(Dataset entries)
----------
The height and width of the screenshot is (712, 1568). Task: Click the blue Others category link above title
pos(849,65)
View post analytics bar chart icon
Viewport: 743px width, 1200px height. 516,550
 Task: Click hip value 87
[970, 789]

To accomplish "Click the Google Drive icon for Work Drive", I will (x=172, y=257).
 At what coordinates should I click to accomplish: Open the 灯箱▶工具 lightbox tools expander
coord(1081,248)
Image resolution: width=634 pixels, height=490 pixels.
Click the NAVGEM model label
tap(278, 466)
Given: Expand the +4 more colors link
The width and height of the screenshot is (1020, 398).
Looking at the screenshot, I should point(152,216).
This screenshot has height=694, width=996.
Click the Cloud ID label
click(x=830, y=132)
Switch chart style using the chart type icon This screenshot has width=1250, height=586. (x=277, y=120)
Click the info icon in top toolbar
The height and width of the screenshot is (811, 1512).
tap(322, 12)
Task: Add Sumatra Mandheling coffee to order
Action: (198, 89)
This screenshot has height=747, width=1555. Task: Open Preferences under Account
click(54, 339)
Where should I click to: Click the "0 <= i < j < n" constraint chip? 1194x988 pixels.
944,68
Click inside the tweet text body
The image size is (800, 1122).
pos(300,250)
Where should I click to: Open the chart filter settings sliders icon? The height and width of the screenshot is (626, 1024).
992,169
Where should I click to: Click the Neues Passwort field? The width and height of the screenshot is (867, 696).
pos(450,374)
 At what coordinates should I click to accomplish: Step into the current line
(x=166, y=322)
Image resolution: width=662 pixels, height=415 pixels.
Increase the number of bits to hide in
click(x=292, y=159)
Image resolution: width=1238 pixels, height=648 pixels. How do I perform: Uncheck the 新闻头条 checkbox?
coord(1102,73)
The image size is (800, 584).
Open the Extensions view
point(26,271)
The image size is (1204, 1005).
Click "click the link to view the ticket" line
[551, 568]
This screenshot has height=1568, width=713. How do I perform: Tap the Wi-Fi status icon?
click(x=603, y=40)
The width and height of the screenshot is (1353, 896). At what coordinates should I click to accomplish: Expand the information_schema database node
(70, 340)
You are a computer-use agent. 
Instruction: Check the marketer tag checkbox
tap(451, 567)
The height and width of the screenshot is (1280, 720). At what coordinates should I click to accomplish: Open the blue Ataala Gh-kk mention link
----------
◆ YOUR ASSIGNMENT ◆
The line containing "Click the NAVGEM model label" marks the start; retype it and each line after it through the end of the records above, exactly.

◆ ANSWER BELOW ◆
Click the NAVGEM model label
tap(278, 466)
Given: Expand the +4 more colors link
The width and height of the screenshot is (1020, 398).
Looking at the screenshot, I should point(152,216).
This screenshot has height=694, width=996.
Click the Cloud ID label
click(x=830, y=132)
Switch chart style using the chart type icon This screenshot has width=1250, height=586. (x=277, y=120)
Click the info icon in top toolbar
The height and width of the screenshot is (811, 1512).
tap(322, 12)
Task: Add Sumatra Mandheling coffee to order
Action: (198, 89)
This screenshot has height=747, width=1555. Task: Open Preferences under Account
click(54, 339)
Where should I click to: Click the "0 <= i < j < n" constraint chip? 1194x988 pixels.
944,68
Click inside the tweet text body
The image size is (800, 1122).
pos(300,250)
Where should I click to: Open the chart filter settings sliders icon? The height and width of the screenshot is (626, 1024).
992,169
Where should I click to: Click the Neues Passwort field? The width and height of the screenshot is (867, 696).
pos(450,374)
 At what coordinates should I click to accomplish: Step into the current line
(x=166, y=322)
Image resolution: width=662 pixels, height=415 pixels.
Increase the number of bits to hide in
click(x=292, y=159)
Image resolution: width=1238 pixels, height=648 pixels. How do I perform: Uncheck the 新闻头条 checkbox?
coord(1102,73)
The image size is (800, 584).
Open the Extensions view
point(26,271)
The image size is (1204, 1005).
Click "click the link to view the ticket" line
[551, 568]
This screenshot has height=1568, width=713. How do I perform: Tap the Wi-Fi status icon?
click(x=603, y=40)
The width and height of the screenshot is (1353, 896). At what coordinates should I click to accomplish: Expand the information_schema database node
(70, 340)
You are a computer-use agent. 
Instruction: Check the marketer tag checkbox
tap(451, 567)
The height and width of the screenshot is (1280, 720). At what coordinates should I click to accomplish: Open the blue Ataala Gh-kk mention link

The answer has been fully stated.